**Vereiste opdrachten:**
• a. Geef alle zinnen uit het interview met de preses die op een vraagteken eindigen.
• b. Zet het interview met de preses voort vanaf het laatste antwoord.

**Te lezen fragment:**
Mag de kerk dat op zó’n moment wel vragen van iemand?

„Ik heb dat zelf juist als positief ervaren. De drukte van dit werk was op dat moment ook heel goed voor me. Het zette me weer terug in het leven, om het zo te zeggen. De tijd rond de ziekte en het overlijden van m’n vrouw was voor mij en voor m’n twee kinderen een bijzonder zware periode. Maar het werk als preses heeft die tijd zeker niet zwaarder gemaakt; me eerder geholpen.”

Als predikant kende u ziekte van nabij. Wordt het anders als het ineens in je eigen leven komt?

„Voor mij niet. Het klinkt misschien wonderlijk, maar juist door m’n werk als predikant wist ik wat het was. In het pastoraat was ik altijd zeer verbonden met mensen die getroffen werden door ernstige ziekten. In die zin kwam het me niet vreemd voor toen het in ons eigen gezin kwam. Ik wist als predikant wat er in mensenlevens kan gebeuren. Het voorgaan in de gemeente heeft me daarbij ook steeds weer de kracht gegeven om door te gaan. Dat was heel belangrijk voor me.”

Op 1 mei 2004 ontstond de Protestantse Kerk. In de eerste synodevergadering werd u gekozen tot preses. Hebt u geaarzeld?

„Ik ben gekózen. En natuurlijk werd me ook gevraagd of ik wilde. Maar het belangrijkste was voor mij dat anderen tegen me zeiden: „Dat kun je, dat moet je doen.” Dat is voor mij ook roeping. Dat andere mensen je de weg wijzen. Ik vond het een uitdaging. Had ook ergens wel het gevoel dat ik het zou kunnen. Voelde me daarbij ook echt protestánts, om het zo maar te zeggen. En heel groot was het verschil ook weer niet, omdat ik als preses van de Gereformeerde Kerken natuurlijk al volop te maken had met de triosynode. Dus de overgang ging vrij geruisloos.”

**Vastgelegde gegevens:**
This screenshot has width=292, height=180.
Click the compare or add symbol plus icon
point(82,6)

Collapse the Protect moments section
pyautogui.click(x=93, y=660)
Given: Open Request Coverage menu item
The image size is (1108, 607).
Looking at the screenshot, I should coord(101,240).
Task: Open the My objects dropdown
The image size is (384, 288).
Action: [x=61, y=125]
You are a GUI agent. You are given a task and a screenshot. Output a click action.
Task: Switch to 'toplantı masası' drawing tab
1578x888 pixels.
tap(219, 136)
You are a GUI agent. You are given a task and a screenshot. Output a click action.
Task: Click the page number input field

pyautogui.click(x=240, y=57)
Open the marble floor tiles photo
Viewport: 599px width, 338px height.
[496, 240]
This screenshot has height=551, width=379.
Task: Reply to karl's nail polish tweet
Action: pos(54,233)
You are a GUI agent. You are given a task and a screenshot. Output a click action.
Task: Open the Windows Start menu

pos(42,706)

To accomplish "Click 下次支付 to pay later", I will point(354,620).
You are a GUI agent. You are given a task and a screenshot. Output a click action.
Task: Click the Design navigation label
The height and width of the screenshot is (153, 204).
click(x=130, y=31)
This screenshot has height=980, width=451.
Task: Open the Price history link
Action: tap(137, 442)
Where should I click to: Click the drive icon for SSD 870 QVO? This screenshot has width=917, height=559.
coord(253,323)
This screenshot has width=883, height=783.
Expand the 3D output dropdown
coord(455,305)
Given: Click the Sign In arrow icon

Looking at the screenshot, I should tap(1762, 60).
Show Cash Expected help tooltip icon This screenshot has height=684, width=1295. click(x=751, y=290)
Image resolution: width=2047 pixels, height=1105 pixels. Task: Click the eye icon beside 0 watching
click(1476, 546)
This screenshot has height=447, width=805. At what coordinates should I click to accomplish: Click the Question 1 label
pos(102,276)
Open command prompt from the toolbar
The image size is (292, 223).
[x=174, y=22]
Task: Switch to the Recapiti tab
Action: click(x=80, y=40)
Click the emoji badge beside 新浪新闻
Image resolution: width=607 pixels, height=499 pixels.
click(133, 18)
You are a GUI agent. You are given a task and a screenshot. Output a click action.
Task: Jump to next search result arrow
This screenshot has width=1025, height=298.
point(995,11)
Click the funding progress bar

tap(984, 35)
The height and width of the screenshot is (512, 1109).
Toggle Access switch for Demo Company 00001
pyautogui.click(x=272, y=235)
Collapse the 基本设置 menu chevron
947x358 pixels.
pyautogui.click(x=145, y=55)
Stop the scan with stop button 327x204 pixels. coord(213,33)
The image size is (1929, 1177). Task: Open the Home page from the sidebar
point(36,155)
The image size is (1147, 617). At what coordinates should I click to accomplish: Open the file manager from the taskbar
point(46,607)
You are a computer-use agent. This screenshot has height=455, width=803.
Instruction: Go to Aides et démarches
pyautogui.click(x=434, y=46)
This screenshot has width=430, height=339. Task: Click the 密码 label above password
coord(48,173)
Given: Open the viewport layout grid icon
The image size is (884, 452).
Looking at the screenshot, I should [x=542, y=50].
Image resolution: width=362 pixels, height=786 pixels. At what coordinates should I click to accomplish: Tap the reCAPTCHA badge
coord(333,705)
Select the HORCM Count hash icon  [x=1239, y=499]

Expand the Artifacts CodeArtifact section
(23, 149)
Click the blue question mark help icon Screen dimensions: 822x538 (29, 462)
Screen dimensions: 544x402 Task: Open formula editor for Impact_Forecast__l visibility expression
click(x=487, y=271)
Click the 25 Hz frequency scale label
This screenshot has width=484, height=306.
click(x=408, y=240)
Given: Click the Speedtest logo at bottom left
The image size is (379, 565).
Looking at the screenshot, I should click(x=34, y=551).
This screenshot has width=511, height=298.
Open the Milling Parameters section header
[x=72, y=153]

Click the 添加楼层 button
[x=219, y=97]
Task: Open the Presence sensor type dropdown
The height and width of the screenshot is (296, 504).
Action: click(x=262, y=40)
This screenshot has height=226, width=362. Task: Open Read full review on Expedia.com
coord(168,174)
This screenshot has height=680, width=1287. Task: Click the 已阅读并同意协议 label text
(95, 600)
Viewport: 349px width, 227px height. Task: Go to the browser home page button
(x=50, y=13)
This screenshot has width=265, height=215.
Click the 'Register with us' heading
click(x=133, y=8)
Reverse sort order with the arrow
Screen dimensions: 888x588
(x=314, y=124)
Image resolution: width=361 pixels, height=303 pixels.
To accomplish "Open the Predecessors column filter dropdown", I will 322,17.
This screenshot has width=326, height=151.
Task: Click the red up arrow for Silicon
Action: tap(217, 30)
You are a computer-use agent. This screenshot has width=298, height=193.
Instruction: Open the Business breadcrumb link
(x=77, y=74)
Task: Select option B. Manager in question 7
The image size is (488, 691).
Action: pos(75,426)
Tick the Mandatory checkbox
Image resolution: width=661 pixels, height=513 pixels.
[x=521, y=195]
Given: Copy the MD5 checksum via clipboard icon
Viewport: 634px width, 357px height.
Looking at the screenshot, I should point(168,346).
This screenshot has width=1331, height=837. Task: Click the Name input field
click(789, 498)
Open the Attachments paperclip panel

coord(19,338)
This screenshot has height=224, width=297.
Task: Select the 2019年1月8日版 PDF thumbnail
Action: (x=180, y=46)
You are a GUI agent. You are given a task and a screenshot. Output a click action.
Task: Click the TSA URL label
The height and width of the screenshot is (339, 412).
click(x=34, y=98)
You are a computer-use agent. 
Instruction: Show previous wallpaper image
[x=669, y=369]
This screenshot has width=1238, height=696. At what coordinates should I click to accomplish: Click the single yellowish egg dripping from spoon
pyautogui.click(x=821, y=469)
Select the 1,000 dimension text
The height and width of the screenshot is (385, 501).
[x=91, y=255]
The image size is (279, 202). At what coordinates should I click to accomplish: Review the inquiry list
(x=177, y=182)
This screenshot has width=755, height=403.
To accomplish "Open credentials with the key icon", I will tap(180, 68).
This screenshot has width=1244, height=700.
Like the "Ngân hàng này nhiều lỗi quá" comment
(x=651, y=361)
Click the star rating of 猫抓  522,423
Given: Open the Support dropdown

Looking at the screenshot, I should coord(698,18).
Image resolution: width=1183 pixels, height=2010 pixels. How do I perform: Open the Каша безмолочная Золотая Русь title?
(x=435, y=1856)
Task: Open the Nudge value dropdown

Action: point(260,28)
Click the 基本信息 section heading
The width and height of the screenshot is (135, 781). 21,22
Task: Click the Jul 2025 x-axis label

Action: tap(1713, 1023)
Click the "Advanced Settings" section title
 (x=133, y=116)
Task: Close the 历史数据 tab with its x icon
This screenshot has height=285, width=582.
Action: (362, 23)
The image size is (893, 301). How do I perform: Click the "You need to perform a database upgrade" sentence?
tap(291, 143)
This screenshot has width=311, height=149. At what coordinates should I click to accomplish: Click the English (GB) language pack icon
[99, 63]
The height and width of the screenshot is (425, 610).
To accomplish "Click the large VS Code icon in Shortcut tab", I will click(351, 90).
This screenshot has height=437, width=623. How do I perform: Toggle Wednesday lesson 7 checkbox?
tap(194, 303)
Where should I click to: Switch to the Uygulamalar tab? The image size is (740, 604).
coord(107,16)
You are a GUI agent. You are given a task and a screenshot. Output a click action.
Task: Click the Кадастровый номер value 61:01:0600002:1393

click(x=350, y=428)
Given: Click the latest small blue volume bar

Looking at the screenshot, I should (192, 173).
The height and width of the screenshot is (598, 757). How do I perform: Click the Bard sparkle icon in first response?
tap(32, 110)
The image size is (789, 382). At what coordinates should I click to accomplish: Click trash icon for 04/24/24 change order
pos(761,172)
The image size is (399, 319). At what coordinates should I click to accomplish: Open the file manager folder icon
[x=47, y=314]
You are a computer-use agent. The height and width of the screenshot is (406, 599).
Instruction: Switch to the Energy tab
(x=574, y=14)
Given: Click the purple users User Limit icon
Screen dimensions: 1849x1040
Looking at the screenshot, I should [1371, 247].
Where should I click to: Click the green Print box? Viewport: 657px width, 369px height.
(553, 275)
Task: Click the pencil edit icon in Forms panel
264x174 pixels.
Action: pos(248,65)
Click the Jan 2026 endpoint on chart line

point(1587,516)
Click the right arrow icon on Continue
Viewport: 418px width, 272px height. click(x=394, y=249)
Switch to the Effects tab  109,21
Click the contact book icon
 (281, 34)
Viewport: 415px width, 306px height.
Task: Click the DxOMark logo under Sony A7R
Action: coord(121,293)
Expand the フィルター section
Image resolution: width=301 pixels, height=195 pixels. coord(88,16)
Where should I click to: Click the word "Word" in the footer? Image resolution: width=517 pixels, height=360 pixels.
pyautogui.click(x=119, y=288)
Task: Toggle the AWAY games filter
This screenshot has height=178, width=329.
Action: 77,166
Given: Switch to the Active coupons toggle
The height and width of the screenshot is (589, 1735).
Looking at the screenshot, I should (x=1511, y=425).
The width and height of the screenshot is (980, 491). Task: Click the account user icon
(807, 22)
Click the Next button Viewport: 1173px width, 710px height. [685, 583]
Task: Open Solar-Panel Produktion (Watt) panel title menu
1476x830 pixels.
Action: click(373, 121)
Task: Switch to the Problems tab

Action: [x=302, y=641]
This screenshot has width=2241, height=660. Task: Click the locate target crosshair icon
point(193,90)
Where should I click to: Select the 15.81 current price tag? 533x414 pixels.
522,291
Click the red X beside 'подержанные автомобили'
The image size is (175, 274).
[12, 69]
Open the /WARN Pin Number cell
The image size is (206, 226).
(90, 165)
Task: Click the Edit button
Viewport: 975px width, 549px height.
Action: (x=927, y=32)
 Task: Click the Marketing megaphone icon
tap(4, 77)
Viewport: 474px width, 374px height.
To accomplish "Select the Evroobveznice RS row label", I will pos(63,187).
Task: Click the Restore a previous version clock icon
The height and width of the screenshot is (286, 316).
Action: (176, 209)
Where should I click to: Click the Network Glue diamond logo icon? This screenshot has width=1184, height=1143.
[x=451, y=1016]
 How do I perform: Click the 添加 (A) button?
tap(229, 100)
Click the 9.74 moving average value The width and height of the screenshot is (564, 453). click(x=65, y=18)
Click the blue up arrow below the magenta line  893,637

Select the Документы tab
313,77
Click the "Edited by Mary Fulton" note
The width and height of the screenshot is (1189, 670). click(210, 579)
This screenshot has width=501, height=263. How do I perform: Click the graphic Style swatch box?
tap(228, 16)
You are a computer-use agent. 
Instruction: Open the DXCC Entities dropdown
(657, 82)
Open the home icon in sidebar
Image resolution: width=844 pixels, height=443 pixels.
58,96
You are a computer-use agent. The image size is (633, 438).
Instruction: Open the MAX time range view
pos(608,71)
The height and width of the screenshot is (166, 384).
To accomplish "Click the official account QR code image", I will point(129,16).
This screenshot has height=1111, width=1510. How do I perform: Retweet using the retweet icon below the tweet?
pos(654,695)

**Resultaten van oefening:**
• a.
- Mag de kerk dat op zó’n moment wel vragen van iemand?
- Wordt het anders als het ineens in je eigen leven komt?
- Hebt u geaarzeld?

• b.
U bent van gereformeerde origine en werd als preses van de Protestantse Kerk geconfronteerd met de diepe verdeeldheid in hervormde kring. Was dat bevreemdend?

„Niet bevreemdend. Ik wist wat er speelde. Als preses van de Gereformeerde Kerken droeg ik de zorg in de hervormde kring óók al. Wel heb ik de periode van de rechtszaken als uitermate zwaar en moeilijk ervaren. Vooral omdat het zo’n verkeerd beeld van de kerk neerzette in de samenleving. Om over de pijn en het verdriet in de gemeenten en de gezinnen maar niet te spreken. De fusie leidde tot ruzie. Dat vond ik vreselijk.”

Na drie jaar trad u terug als preses. Hoe heeft de Protestantse Kerk zich volgens u de afgelopen jaren ontwikkeld?

„De kerk is volwassen geworden. Het gaat weer over de inhoud. Ik heb dat ook als preses al mogen meemaken. Een hoogtepunt vond ik toen het ontstaan van de visienota ”Leren leven van de verwondering”. De kerk ging daarmee na al het werk aan de organisatie weer echt werken aan de inhoud en de plaatsbepaling van de kerk in de maatschappij. Dat de kerk weer zo inhoudelijk bezig kan zijn, vind ik een zegen.”

En toen vertrok u in 2007 naar Oosterhout om weer gewoon gemeentepredikant te worden. Is dat niet moeilijk, na zo veel gedaan te hebben in de leiding van de landelijke kerk?

„Als ik mezelf moet omschrijven, dan zeg ik dat ik een pastor en een manager ben. Dat ik nu de overstap maak naar het justitiepastoraat, zegt veel. Daar in de gevangenis is de kerk en hebben mensen pastoraat nodig. Ik vind besturen prachtig, maar pastoraat is voor mij ook ontzettend belangrijk. Ik heb er altijd van gehouden om belijdeniscatechese te geven, om gespreksgroepen te leiden. En ook om crisispastoraat te doen.”

Toch liet u zich in 2008, na anderhalf jaar gemeentepredikant te zijn geweest, overhalen om woordvoerder te worden van het moderamen van de synode.

„De directeur van de Dienstenorganisatie, Haaije Feenstra, is me persoonlijk van achter de schapen op komen halen, om het zo maar te zeggen. De kerk riep me op die post. Dat weegt voor mij heel zwaar. De Dienstenorganisatie, en dus ook de woordvoerder, is dienstbaar aan de kerk. Niets minder, niets meer. Ook hier waren het weer anderen die zeiden: „Dit kun je, dat moet je doen.” Ik zeg het weer: dat noem ik roeping.”

En vervolgens moest u werk doen voor de persoon die op de stoel zat waarop u vroeger als preses zat.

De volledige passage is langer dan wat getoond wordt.